Les islamistes, absents au début, ont maintenant envahi la place Tahrir, le théâtre de la «révolution du papyrus» (dixit la presse française). Aux grands-messes laïques, où des jeunes célébraient la liberté, ont succédé des séances de prière, les hommes accroupis en direction de La Mecque, le front contre l'asphalte.

À Alexandrie, ce sont les Frères qui mènent le bal, au point où des Coptes qui souhaitaient eux aussi manifester contre Moubarak ont préféré se terrer chez eux par peur d'être agressés.

Si une partie de la classe moyenne urbaine a été galvanisée par les grands idéaux démocratiques, ce sont, à vrai dire, les islamistes qui sont les opposants les plus profondément motivés contre le régime Moubarak. Non seulement parce que l'organisation des Frères musulmans est la plus importante force politique du pays, mais aussi parce que nombreux sont ses militants qui ont été pourchassés sans merci, emprisonnés sans procès et torturés.
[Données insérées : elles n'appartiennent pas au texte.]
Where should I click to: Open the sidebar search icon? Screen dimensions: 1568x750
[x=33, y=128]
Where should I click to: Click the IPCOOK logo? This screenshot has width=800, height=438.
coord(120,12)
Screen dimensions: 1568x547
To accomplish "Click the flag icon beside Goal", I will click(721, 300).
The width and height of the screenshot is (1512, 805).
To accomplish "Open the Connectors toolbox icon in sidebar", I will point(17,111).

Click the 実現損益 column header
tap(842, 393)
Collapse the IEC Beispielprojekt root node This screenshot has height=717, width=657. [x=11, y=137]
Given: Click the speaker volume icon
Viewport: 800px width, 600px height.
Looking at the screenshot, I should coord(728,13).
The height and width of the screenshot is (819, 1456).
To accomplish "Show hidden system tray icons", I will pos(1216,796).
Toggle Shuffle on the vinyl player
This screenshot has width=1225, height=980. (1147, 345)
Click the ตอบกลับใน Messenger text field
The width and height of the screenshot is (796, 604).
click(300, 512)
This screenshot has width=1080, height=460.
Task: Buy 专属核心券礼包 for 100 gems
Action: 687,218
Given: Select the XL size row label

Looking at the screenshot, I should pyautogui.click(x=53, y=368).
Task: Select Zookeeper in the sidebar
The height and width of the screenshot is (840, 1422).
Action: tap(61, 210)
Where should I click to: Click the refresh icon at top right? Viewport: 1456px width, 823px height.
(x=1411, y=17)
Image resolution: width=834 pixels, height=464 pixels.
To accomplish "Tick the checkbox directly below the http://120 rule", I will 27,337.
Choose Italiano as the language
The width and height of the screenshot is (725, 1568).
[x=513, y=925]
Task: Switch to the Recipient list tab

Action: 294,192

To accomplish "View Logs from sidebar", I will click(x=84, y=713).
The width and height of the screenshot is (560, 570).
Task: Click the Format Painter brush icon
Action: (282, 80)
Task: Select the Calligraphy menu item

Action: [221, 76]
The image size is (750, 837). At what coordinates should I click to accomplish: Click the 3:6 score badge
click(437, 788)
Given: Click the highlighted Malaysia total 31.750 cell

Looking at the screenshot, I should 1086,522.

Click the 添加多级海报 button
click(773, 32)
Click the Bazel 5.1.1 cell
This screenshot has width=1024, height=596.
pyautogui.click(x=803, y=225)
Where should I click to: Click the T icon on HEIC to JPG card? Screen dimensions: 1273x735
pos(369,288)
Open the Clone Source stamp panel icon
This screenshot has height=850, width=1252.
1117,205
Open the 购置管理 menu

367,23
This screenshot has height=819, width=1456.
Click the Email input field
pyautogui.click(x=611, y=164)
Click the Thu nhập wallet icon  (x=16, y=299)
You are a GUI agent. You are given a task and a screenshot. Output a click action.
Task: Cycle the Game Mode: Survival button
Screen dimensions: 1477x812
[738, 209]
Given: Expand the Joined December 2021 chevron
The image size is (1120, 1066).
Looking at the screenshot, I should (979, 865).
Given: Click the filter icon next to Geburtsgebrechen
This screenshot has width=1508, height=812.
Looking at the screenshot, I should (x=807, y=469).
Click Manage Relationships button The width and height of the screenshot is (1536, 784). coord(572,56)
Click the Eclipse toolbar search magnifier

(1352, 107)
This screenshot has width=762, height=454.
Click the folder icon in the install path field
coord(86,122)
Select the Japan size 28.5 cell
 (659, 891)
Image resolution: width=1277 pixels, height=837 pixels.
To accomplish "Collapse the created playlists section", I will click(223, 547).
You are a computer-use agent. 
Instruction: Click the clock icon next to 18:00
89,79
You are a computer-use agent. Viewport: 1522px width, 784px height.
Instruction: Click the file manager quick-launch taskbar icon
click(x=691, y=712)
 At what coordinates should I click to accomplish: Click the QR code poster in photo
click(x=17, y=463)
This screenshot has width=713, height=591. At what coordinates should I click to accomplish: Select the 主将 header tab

La traque des islamistes, réactivée après l'assassinat de Sadate et intensifiée après les premiers attentats sanglants contre les touristes, en 1997, a fabriqué des milliers de «martyrs» que la répression a radicalisés à jamais. Durant l'anarchie des débuts, beaucoup de militants islamistes se sont échappés des prisons. Tous avec la rage au coeur...

Le théâtre qu'offrait la place Tahrir aux premières heures de la révolte, avec ses manifestants bilingues, ses juristes laïcs et articulés, et son atmosphère de Mai 68, était trompeur. Ce tableau n'était pas plus représentatif de l'Égypte que le Plateau ne l'est du Québec profond.

L'Égypte, ce sont des millions de villageois illettrés, d'habitants de banlieues misérables, de jeunes garçons réduits au chômage le plus abject, de femmes maintenues dans l'asservissement. Un terreau fertile pour la propagande islamiste, y compris la plus extrémiste.

C'est ce terreau qui a produit, ces 20 dernières années, près d'une trentaine d'attentats terroristes extrêmement meurtriers, sans parler des récentes attaques contre les Coptes. L'organisation des Frères n'en était pas responsable, mais aussi récemment qu'en 2010, son guide spirituel suprême, Mohammed Badie, dans un prêche férocement antiaméricain et antisémite, faisait quand même l'éloge du djihad, «le seul moyen de restaurer la gloire de l'Islam» ...  

Même les «experts» chaussés de lunettes roses ne peuvent le nier: s'il y avait des élections libres (il y en aura un jour prochain, c'est sûr), les Frères musulmans devraient récolter un très grand nombre de sièges.

Ces dernières années, les Frères, qui jouent maintenant la carte électorale, se sont donné un look moderne (vêtements contemporains, barbe mince), de même qu'un discours plus modéré. Ils se cantonnent dans les généralités et évitent les questions sur la charia (que leur charte fondatrice, inchangée, veut instaurer).

L'un d'eux racontait récemment à un journaliste canadien que l'organisation est «islamiste» au sens où le parti d'Angela Merkel est «chrétien-démocrate»... (sic!) Disent-ils la même chose quand ils parlent en arabe à leurs condisciples?